I couldn't really see much from the stage - the sun was blotting out my vision. I took off my purple tinted prescription sunglasses because they were falling down my nose; then I really couldn't see. I'm fairly nearsighted, anything past about twelve inches becomes wonderful impressionist painting.
About one minute into the first song, the stage monitor mixer-guy turned up the volume in my monitors so loud with only the backing track, the sound was only a loud rumble - almost impossible to tell what was going on- I was straining to distinguish between distorted rhythms and tonality. I couldn't hear my vocals at all. Neither could Nik; he was lip reading. The mixer guy kept messing with the monitor mix; it got worse. Finally I turned around and asked him to turn it down. Things got better after that.

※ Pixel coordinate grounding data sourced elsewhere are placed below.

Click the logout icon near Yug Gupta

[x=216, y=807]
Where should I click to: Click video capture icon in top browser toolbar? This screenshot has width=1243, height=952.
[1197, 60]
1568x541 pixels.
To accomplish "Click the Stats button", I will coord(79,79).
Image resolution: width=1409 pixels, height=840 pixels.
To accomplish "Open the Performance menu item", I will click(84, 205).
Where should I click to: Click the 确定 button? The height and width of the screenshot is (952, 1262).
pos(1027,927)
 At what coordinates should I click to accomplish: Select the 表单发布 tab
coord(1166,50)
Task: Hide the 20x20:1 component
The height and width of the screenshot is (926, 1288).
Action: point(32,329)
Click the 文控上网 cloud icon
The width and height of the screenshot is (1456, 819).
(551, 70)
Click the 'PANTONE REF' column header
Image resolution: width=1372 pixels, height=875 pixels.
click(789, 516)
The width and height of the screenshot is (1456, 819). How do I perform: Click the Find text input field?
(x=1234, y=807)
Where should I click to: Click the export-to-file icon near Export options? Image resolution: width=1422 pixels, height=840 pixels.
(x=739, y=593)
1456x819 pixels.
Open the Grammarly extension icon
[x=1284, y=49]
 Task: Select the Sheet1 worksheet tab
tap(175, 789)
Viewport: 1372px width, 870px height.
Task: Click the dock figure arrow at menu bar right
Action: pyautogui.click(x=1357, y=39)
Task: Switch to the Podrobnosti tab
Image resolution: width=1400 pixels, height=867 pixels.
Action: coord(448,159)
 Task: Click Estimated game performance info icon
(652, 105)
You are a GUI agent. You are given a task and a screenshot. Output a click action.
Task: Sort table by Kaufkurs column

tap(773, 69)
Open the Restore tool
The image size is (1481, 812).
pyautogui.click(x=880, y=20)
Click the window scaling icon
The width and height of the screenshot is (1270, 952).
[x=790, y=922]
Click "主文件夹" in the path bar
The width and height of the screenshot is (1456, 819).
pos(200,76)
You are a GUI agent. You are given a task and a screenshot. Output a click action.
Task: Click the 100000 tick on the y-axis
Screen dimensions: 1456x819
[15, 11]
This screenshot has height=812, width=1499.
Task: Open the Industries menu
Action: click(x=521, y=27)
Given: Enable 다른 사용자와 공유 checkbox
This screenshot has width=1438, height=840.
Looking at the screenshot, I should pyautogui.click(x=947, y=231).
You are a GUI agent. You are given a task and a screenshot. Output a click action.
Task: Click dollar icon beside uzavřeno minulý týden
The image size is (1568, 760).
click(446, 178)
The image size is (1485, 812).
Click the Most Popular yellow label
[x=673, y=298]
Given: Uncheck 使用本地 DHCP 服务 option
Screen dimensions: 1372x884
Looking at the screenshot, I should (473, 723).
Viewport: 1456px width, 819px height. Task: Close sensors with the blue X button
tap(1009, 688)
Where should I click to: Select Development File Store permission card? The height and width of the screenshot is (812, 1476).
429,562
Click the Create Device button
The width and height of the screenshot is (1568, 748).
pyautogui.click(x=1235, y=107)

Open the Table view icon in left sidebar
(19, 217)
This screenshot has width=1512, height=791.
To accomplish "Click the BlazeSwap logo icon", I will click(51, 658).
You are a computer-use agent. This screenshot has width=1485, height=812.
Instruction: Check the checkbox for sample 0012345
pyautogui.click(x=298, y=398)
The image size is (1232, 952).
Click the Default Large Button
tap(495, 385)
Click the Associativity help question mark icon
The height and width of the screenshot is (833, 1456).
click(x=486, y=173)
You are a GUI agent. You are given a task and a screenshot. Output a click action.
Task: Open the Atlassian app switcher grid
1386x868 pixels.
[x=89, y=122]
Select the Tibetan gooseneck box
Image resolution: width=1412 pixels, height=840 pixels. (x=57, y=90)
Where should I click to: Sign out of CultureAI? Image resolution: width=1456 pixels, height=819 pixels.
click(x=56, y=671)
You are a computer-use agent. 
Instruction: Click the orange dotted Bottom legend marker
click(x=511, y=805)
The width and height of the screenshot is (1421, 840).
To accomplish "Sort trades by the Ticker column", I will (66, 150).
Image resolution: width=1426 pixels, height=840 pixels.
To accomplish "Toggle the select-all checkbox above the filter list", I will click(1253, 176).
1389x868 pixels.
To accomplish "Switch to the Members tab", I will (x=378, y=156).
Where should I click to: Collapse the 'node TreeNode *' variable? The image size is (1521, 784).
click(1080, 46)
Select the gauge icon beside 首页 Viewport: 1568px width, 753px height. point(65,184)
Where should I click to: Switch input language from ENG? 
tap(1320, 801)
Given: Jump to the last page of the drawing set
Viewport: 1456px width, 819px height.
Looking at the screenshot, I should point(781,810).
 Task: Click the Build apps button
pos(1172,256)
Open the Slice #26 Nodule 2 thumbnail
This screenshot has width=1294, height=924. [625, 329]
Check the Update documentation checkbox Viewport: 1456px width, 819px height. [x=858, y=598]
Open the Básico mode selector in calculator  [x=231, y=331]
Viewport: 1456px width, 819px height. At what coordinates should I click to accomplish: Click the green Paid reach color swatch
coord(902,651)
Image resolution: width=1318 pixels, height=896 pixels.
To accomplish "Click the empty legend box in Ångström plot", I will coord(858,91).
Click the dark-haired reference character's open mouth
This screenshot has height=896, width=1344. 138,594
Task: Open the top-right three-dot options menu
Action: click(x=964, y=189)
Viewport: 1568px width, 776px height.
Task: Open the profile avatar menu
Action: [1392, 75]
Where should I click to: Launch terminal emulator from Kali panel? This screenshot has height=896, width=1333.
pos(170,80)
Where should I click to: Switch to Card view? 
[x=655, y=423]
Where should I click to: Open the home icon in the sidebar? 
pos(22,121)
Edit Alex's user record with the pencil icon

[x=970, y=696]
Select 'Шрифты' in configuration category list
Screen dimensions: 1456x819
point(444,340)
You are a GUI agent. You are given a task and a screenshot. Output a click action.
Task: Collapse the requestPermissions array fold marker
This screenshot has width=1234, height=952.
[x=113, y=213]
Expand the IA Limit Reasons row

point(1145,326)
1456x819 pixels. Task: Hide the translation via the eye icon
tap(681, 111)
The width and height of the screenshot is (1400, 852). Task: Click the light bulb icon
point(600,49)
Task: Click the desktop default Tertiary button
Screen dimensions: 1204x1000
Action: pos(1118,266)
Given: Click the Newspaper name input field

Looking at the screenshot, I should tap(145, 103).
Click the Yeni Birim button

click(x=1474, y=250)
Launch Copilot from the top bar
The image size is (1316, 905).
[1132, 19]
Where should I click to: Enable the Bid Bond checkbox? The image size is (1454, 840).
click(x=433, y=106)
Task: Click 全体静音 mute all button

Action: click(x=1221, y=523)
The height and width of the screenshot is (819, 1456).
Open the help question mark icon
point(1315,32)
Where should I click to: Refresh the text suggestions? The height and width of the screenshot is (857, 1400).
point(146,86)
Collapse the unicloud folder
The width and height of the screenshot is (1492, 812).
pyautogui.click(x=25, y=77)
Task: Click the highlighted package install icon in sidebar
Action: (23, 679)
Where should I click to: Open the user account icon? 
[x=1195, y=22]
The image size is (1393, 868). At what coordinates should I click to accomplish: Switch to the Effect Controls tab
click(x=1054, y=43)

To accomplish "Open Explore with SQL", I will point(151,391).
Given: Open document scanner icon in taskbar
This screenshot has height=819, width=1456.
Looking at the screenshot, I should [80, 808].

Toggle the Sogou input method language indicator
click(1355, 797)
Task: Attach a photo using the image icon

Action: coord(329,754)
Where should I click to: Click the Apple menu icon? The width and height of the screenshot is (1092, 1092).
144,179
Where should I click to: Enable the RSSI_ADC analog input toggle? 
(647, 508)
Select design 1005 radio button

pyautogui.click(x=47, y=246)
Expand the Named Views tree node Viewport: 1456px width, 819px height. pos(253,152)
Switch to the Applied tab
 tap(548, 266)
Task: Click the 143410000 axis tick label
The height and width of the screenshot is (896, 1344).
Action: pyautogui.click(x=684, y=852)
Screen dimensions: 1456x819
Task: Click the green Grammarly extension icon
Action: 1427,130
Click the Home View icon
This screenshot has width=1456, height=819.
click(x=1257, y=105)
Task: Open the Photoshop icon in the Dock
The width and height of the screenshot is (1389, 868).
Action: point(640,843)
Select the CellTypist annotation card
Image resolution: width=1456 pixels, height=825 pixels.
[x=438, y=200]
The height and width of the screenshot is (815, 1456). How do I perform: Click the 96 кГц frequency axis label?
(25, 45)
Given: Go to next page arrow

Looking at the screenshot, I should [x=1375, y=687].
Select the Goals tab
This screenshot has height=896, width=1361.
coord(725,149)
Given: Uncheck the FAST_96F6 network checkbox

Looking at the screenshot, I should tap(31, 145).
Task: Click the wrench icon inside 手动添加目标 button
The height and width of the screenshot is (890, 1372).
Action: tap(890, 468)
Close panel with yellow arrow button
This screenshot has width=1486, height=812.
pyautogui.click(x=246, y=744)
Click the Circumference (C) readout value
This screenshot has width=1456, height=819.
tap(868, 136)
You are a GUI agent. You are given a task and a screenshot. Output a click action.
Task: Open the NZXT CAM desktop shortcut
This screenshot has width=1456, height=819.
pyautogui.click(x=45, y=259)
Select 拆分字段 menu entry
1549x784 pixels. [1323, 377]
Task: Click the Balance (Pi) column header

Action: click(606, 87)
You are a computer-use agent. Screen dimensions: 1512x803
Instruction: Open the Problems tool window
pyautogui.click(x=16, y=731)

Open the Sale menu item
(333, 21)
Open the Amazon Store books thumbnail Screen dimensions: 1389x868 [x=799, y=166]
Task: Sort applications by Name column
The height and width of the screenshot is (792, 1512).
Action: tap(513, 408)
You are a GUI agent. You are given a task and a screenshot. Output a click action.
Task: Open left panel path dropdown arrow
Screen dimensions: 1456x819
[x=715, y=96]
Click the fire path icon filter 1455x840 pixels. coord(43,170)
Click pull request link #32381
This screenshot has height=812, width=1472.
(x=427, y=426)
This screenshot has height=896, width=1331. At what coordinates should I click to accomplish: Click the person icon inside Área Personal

Then after the show, even though our "official band packet" said that we could load and unload on Micheltorena Street right behind the stage between 11 a.m. and 6 pm, the cops were officious and would not let us get near the loading area. Finally, after an hour or so, and three requests to cops and traffic wardens, two trips to pick up car and driving around, one of the traffic patrol people said she could open the barricade for me, but then threatened to call an officer over to arrest me if I even looked like I was heading closer to Santa Barbara street (still a block away). It took us 3 hours to get our stuff out of there. Because they wouldn't let us load out when it was "safe", now we had to wait for the parade to be completely over. Some guy who had heard us at some other gig --got a few of his friends to help us carry all the equipment. Otherwise Nik would have had to have done it all by himself, since I needed to be guarding the equipment. Even backstage with a stage manager and bouncer, it's not really safe to leave things unattended. In the past, I've had $300 mics and miscellaneous other things disappear during the load and unload between bands.
I thought I would get to film the parade, but I didn't even get to see it cause I was dealing with trying to get our gear out. I spoke with the Festival Director, who says she has trouble with them every year. When the organizers all sat down together in their meeting with the police regarding the event, this was discussed and they agreed to let bands in, but that information obviously did not filter down to the lowly little fascists on the street. Nik told one of the traffic wardens that they "were exercising power just because they could". She aksed: “Why didn’t the organizers take care of this?” Nik said, “They did, but why has everything changed.?” The cop said it “was the fault of the organizers.” Why this failure to communicate down the ranks? Intentional or not, other bands certainly would be having a similar problem.
Other than that, it was a beautiful day. ;-)
We're thinking of having a house party concert in the next couple weeks where we have control of the sound, the elements.
*For geeks and musicos who deal with technology, all of the audio preferences in Ableton had changed. Nik is not quite sure exactly why this happened. It must have been the heat of the moment.